I'm having trouble pinning down the semantics of the shared type qualifier in D. Specifically, is casting an unshared local variable to shared without ever actually copying the contents or assigning the result of the cast to a shared local variable sufficient to guarantee visibility between threads?

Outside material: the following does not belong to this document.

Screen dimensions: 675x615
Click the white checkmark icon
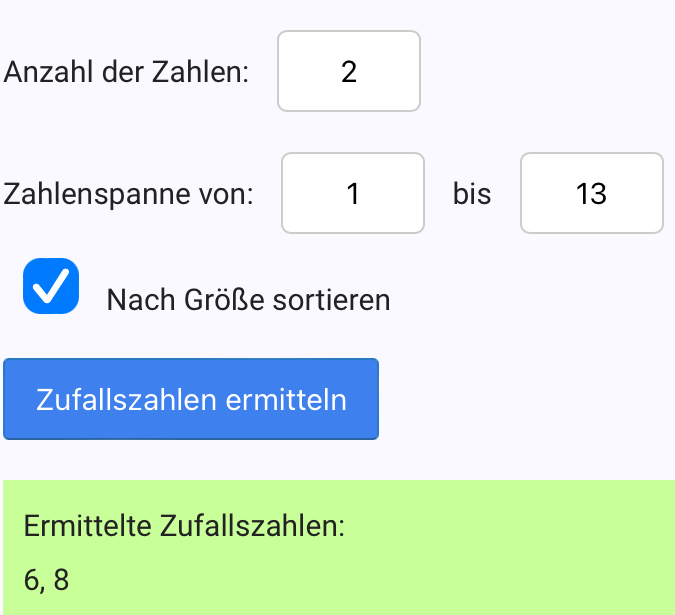pyautogui.click(x=51, y=286)
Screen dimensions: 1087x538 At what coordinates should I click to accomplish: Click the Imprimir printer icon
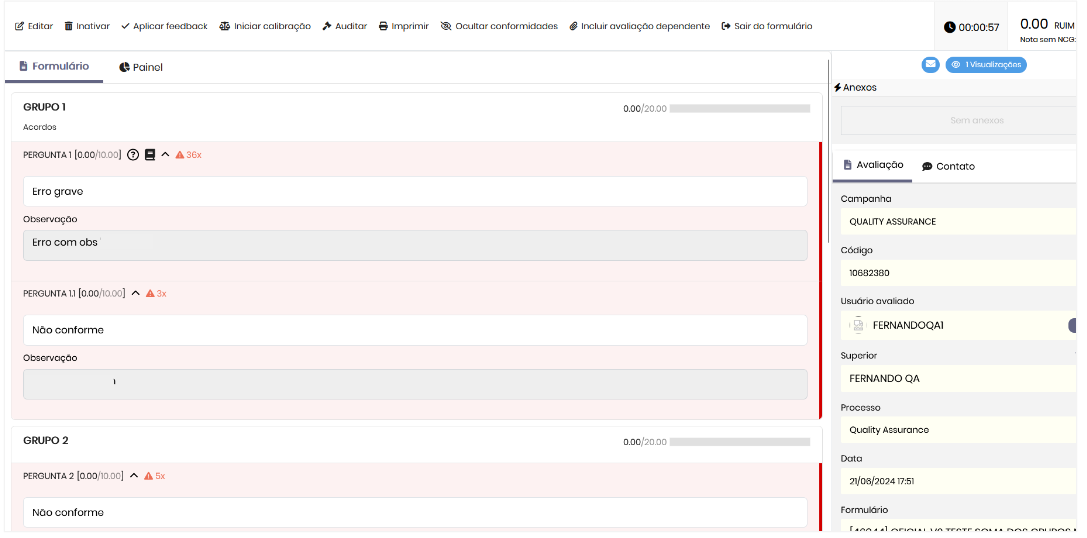click(x=383, y=26)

(A Very Contrived) Example

import std.concurrency;
import std.random : uniform;
import std.stdio : writefln;

enum size_t N_STOPS = 10;
enum size_t N_DESTS = 10;
enum size_t N_PACKETS = 5;

class Packet {
    Tid[N_STOPS] log;
    size_t idx = 0;

    bool visit(Tid tid) {
        assert(idx < N_STOPS);
        log[idx++] = tid;
        return idx < N_STOPS;
    }

    void print(size_t idNum) {
        writefln("Packet %d: visited %d threads.", idNum, idx);
        for (size_t i = 0; i < idx; ++i) {
            string tid;
            log[i].toString(delegate (const(char)[] sink) { tid ~= sink.idup; });
            writefln("\t%d: %s", i, tid);
        }
    }
}

shared Tid sender;
shared Tid[N_DESTS] destinations;

void awaitVisitor() {
    try {
        for(;;) {
            Packet packet = cast() receiveOnly!(shared Packet);
            bool continueJourney = packet.visit(thisTid());
            Tid dest;
            if (continueJourney)
                dest = cast() destinations[uniform(0, N_DESTS)];
            else
                dest = cast() sender;
            send(dest, cast(shared) packet);
        }
    } catch (Exception ignore) {
        // program is terminating
    }
}

void main() {
    sender = cast(shared) thisTid();

    for (size_t i = 0; i < N_DESTS; ++i)
        destinations[i] = cast(shared) spawn(&awaitVisitor);

    for (size_t i = 0; i < N_PACKETS; ++i) {
        Tid dest = cast() destinations[uniform(0, N_DESTS)];
        Packet packet = new Packet();
        send(dest, cast(shared) packet);
    }

    for (size_t i = 0; i < N_PACKETS; ++i)
        (cast() receiveOnly!(shared Packet)).print(i);
}

Questions

Is my example defined behavior?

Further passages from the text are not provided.